O presidente Luiz Inácio Lula da Silva e o presidente da Câmara, Hugo Motta, devem se reunir até a próxima segunda-feira (25) para definir os últimos pontos da proposta que prevê o fim da escala de trabalho 6×1 no Brasil. A negociação envolve principalmente a forma de transição para a redução da jornada semanal de 44 para 40 horas, sem redução salarial.
A proposta em discussão pretende garantir dois dias de descanso por semana e deve ter um texto mais enxuto, deixando detalhes específicos para regulamentações posteriores e negociações coletivas entre sindicatos e empregadores. O relator da PEC, o deputado Leo Prates, já teria a base do parecer pronta, aguardando apenas a definição política sobre o período de adaptação às novas regras.

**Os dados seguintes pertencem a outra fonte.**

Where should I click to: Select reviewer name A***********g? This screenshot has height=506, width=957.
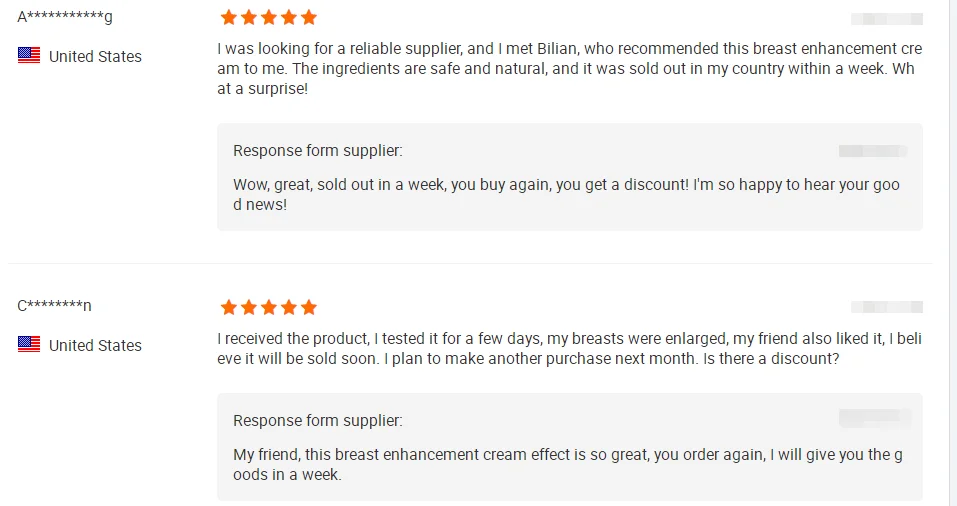(65, 17)
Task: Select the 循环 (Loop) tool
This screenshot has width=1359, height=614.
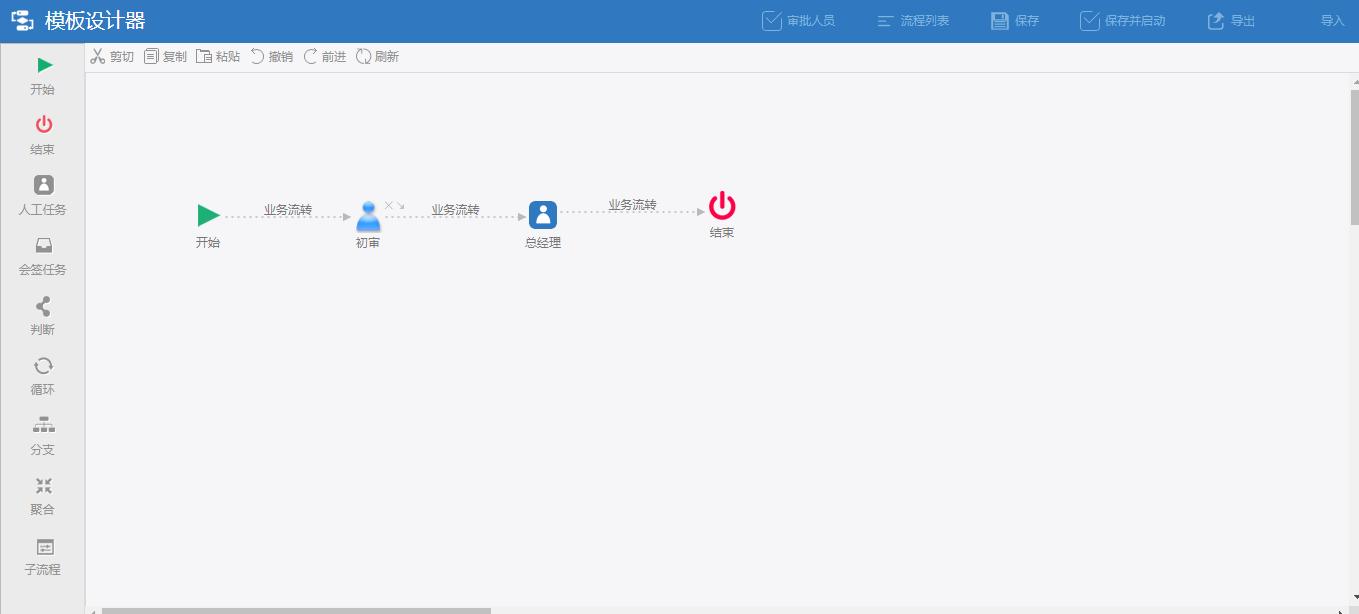Action: coord(42,375)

Segundo integrantes das negociações, uma das alternativas avaliadas é implementar a redução da carga horária de maneira gradual ao longo de até três anos. Há resistência dentro do governo a esse modelo de transição, especialmente por parte de ministros que defendem aplicação imediata da nova jornada.
A expectativa é que o relatório seja apresentado na comissão especial da Câmara nos próximos dias e avance rapidamente para votação no plenário ainda nesta semana. O tema se tornou uma das principais pautas trabalhistas em debate no Congresso e vem sendo tratado como prioridade tanto pelo governo quanto pela presidência da Câmara.